Among the lines of the data, copy those that hold "dropdown".

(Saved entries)
-=-=-=-=-
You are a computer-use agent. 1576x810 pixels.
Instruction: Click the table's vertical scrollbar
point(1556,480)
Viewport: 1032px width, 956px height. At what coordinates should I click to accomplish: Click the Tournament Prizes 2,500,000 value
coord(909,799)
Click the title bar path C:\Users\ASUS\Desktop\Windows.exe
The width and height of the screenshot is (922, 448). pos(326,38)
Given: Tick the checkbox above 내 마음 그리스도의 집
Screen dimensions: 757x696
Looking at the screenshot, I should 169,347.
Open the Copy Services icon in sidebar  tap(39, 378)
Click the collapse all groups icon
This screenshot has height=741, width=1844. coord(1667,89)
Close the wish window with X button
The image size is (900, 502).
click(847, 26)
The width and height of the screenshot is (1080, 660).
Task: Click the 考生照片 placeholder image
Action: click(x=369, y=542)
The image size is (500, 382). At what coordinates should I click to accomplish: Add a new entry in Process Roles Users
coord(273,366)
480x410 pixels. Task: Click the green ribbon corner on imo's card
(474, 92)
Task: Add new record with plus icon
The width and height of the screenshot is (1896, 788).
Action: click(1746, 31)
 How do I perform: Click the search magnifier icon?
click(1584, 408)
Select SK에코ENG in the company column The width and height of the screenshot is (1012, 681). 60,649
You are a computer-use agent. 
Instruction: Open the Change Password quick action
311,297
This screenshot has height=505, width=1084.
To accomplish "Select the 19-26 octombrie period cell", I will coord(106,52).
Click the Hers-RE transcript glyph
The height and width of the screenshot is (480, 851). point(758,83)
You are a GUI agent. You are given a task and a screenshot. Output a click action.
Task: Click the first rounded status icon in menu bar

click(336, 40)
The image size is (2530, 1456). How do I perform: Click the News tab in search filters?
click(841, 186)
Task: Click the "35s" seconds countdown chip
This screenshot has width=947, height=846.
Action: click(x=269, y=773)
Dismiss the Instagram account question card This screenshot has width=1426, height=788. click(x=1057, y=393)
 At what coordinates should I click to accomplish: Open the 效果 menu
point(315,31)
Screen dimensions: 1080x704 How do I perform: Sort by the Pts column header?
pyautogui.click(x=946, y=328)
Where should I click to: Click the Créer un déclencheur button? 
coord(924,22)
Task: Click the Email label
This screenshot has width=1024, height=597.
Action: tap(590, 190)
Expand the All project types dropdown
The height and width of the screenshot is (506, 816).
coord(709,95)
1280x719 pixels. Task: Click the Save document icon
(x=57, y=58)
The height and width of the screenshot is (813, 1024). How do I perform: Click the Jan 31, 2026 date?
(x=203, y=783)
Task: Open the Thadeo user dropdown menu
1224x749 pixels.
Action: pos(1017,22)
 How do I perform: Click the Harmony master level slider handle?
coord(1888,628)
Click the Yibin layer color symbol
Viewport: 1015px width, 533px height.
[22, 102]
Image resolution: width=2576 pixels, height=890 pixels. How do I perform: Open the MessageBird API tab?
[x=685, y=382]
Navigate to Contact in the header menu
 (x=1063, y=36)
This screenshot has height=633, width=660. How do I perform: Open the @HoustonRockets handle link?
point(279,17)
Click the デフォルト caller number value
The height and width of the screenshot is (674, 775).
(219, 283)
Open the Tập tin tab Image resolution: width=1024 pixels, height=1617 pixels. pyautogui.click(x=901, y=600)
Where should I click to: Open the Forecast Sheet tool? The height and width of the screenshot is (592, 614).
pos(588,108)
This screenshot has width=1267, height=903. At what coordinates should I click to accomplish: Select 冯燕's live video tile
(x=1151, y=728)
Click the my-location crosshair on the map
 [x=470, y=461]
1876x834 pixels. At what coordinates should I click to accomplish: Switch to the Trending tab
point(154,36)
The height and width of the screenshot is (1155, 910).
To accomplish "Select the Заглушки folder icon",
-=-=-=-=-
WRITTEN RESPONSE:
Expand the All project types dropdown
Task: Open the Thadeo user dropdown menu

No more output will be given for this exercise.